C-R-E-P-U-S-C-L-E was the inspiration for Spelling Bee, but it didn't really exist in some fully digested form before becoming Spelling Bee. I'd still call Spelling Bee an original musical.
Begin at the beginning and go on till you come to the end: then stop.
Here is the explanation I got for Threepenny not being a musical...
Threepenny Opera is so far out of the "musical" mentality that even though it has 20+ songs in it, it is really a play with music. Like Brecht's "Mother Courage" and "Happy End", rather than a musical. The reason it never lasts long in New York is that people go to see it expecting a musical and instead get a bizarre montage of 1920's jazz, serious German musical composition, some strange, heavy comedy, and a lot of Brechtian lectures on morality and socialism. The music is like American jazz as seen through a funhouse mirror, which turns it short, tall, narrow, wide, but isn't the true image of its progenitor.
Again not my wording. The explanation from the person who told me.
My avatar is a reminder to myself. I need lots of reminders...

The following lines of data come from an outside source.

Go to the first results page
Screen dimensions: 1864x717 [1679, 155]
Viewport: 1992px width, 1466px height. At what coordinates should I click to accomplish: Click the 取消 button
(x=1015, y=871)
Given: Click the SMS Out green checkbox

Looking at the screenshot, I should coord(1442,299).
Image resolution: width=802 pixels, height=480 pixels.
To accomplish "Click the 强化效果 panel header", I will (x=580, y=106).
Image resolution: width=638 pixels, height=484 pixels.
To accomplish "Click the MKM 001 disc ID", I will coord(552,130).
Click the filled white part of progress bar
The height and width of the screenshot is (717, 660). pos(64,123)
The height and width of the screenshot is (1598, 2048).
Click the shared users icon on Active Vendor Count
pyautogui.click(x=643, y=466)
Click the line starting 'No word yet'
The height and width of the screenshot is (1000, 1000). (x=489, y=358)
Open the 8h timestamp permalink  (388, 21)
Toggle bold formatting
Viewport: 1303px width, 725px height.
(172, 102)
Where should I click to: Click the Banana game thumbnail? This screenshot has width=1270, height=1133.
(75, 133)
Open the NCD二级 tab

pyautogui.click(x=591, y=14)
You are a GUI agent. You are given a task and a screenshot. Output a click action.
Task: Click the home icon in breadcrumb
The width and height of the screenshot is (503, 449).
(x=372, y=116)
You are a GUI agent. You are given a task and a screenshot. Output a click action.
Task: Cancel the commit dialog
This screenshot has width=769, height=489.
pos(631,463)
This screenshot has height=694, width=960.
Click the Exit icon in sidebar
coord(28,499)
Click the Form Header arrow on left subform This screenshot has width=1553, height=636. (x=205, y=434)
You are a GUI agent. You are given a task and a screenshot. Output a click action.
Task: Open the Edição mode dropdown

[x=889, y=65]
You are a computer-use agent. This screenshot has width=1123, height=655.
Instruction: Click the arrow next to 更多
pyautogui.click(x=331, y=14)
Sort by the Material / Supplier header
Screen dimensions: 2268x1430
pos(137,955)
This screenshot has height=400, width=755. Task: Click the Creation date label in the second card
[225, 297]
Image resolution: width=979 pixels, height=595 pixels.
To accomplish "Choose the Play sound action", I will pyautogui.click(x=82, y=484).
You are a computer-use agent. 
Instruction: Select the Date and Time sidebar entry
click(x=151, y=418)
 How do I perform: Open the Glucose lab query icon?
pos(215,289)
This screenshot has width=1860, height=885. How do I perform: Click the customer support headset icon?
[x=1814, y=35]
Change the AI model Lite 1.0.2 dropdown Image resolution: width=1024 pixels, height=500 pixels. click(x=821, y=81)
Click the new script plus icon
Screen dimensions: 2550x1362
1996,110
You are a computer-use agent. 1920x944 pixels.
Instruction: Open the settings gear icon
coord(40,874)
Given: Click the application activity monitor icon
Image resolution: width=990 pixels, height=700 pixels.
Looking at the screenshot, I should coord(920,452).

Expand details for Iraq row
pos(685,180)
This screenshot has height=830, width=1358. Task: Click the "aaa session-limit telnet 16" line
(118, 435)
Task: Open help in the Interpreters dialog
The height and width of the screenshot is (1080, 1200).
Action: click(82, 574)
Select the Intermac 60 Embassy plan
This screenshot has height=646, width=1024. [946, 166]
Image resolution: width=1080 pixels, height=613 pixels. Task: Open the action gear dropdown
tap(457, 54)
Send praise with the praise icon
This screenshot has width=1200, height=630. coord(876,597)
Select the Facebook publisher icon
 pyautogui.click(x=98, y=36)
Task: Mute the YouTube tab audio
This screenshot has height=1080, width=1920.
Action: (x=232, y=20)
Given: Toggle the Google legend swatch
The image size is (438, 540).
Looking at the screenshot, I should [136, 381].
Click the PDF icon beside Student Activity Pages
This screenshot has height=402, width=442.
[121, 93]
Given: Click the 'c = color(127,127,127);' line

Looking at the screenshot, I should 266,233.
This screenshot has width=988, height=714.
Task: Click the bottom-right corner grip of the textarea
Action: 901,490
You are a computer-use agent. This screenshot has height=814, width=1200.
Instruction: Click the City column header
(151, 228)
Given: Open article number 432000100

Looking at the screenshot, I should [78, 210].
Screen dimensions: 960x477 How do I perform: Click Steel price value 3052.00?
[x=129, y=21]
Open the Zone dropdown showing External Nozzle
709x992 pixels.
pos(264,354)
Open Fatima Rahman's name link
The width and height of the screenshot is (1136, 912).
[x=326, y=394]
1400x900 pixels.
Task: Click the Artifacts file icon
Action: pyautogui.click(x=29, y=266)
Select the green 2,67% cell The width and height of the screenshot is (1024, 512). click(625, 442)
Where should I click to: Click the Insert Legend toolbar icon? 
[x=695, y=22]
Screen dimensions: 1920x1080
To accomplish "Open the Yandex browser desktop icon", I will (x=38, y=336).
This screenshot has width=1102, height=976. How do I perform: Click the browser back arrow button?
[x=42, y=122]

While I can see one's logic in feeling a play with music is different than a musical, I would strongly disagree in this instance--especially at 20+ songs.
And, this could be a segue to a discussion about where are the lines between play and musical and opera. To, me it's all theatre and the lines can be blurred, though it's easier to delineate that if the cast is constantly singing, you have music theatre.
So, how does that same person explain the show's six year run at the Theatre de Lys, if it "never lasts long in New York"?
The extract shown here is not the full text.